R/causal_forest.R
In grf: Generalized Random Forests

Documented in causal_forest predict.causal_forest

#' Causal forest
#'
#' Trains a causal forest that can be used to estimate
#' conditional average treatment effects tau(X). When
#' the treatment assignment W is binary and unconfounded,
#' we have tau(X) = E[Y(1) - Y(0) | X = x], where Y(0) and
#' Y(1) are potential outcomes corresponding to the two possible
#' treatment states. When W is continuous, we effectively estimate
#' an average partial effect Cov[Y, W | X = x] / Var[W | X = x],
#' and interpret it as a treatment effect given unconfoundedness.
#'
#' @param X The covariates used in the causal regression.
#' @param Y The outcome (must be a numeric vector with no NAs).
#' @param W The treatment assignment (must be a binary or real numeric vector with no NAs).
#' @param Y.hat Estimates of the expected responses E[Y | Xi], marginalizing
#'              over treatment. If Y.hat = NULL, these are estimated using
#'              a separate regression forest. See section 6.1.1 of the GRF paper for
#'              further discussion of this quantity. Default is NULL.
#' @param W.hat Estimates of the treatment propensities E[W | Xi]. If W.hat = NULL,
#'              these are estimated using a separate regression forest. Default is NULL.

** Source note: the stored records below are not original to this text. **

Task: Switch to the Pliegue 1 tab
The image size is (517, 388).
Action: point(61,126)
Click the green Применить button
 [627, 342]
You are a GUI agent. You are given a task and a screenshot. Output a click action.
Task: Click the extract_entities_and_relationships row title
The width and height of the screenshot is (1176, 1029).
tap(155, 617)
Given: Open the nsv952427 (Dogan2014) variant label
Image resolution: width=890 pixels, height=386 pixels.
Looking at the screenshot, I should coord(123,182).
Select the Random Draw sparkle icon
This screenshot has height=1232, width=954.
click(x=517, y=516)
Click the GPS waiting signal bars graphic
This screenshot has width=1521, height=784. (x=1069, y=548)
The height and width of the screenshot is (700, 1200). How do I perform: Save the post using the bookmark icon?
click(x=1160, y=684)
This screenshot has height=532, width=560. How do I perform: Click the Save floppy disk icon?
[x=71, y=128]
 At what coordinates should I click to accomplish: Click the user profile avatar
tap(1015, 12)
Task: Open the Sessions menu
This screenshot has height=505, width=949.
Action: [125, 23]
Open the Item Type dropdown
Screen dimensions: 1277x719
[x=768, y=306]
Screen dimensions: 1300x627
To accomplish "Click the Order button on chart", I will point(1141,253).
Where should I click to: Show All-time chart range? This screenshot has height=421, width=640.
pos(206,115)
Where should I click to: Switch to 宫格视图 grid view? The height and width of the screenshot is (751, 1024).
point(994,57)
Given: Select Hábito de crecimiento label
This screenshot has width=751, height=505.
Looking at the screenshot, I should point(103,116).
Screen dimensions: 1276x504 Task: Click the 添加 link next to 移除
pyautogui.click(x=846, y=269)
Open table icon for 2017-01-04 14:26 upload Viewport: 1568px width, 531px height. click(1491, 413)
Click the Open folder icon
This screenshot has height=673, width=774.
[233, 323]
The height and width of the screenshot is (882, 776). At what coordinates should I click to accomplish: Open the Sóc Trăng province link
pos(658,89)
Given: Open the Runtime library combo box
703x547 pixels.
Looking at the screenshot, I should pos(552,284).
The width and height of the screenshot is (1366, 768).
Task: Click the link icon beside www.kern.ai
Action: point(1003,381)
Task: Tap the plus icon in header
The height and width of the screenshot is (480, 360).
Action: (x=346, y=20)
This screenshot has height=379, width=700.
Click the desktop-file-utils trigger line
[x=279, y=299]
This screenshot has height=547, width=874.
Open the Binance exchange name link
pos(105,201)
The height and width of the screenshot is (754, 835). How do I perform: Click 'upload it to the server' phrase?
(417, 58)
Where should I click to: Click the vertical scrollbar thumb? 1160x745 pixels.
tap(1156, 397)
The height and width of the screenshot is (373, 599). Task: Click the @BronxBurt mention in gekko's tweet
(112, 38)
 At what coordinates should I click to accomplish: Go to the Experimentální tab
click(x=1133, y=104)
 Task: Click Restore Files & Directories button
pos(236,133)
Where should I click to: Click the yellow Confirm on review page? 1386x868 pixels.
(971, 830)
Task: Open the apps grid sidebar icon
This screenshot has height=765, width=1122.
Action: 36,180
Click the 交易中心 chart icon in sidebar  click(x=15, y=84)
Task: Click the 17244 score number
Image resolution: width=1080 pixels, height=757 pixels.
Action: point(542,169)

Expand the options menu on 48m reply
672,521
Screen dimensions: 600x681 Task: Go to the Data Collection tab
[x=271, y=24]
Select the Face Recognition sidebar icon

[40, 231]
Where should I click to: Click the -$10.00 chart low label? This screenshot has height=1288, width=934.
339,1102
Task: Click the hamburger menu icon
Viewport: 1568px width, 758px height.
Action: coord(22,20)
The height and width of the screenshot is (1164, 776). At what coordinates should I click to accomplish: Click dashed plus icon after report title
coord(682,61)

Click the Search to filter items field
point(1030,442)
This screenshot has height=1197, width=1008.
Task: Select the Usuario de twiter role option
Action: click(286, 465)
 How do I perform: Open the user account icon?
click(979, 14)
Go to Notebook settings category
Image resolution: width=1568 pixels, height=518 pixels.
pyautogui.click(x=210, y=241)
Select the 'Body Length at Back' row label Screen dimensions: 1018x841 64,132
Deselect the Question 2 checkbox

#' @param num.trees Number of trees grown in the forest. Note: Getting accurate
#'                  confidence intervals generally requires more trees than
#'                  getting accurate predictions. Default is 2000.
#' @param sample.weights Weights given to each sample in estimation.
#'                       If NULL, each observation receives the same weight.
#'                       Note: To avoid introducing confounding, weights should be
#'                       independent of the potential outcomes given X. Default is NULL.
#' @param clusters Vector of integers or factors specifying which cluster each observation corresponds to.
#'  Default is NULL (ignored).
#' @param equalize.cluster.weights If FALSE, each unit is given the same weight (so that bigger
#'  clusters get more weight). If TRUE, each cluster is given equal weight in the forest. In this case,
#'  during training, each tree uses the same number of observations from each drawn cluster: If the
#'  smallest cluster has K units, then when we sample a cluster during training, we only give a random
#'  K elements of the cluster to the tree-growing procedure. When estimating average treatment effects,
#'  each observation is given weight 1/cluster size, so that the total weight of each cluster is the
#'  same. Note that, if this argument is FALSE, sample weights may also be directly adjusted via the
#'  sample.weights argument. If this argument is TRUE, sample.weights must be set to NULL. Default is
#'  FALSE.
#' @param sample.fraction Fraction of the data used to build each tree.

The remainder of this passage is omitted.